Read Brooks' argument in detail, if you haven't. He has spent decades getting robots to play nicely in human environments, and he gets invited to an enormous number of modern robotics demonstrations.
His hardware argument is primarily sensory. Specifically, current generation robots, no matter how clever they might be, have a physical sensorium that's incredibly impoverished, about on par with a human with severe frostbite. Even if you try to use humans as teleoperators, it's incredibly awkward and frustrating, and they have to massively over-rely on vision. And fine-detail manual dexterity is hopeless. When you can see someone teleoperate a robot and knit a patterned hat, or even detach two stuck Lego bricks, then robots will have the sensors needed for human-level dexterity.
I did read it, and I found it so lacking that it baffles me to see people actually believe it to be a well-crafted argument.
Again: we can't even make a universal robot work in a sim with perfect sensor streams! If the issue was "universal robots work fine in sims, suffer in real world", then his argument would have had a leg to stand on. As is? It's a "robot AI caught lacking" problem - and ignoring the elephant in the room in favor of nitpicking at hardware isn't doing anyone a favor.
It's not like we don't know how to make sensors.
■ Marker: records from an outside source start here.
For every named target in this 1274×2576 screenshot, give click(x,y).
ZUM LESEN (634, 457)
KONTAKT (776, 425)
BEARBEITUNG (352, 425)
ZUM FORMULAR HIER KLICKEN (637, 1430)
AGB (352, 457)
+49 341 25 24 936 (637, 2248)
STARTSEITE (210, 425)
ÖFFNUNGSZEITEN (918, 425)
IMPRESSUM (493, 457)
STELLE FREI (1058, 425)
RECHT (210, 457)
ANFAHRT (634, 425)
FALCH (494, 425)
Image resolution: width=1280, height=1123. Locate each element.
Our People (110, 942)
Wrist-mounted cameras cover a multitude of sins, if your AI knows how to leverage them - they give you a data stream about as rich as anything a human gets from the skin - and every single motor in a robot is a force feedback sensor, giving it a rudimentary sense of touch.
Nothing stops you from getting more of that with dedicated piezos, if you want better "touchy-feely" capabilities. But do you want to? We are nowhere near being limited by "robot skin isn't good enough". We are at "if we made a perfect replica of a human hand for a robot to work with, it wouldn't allow us to do anything we can't already do". The bottleneck lies elsewhere.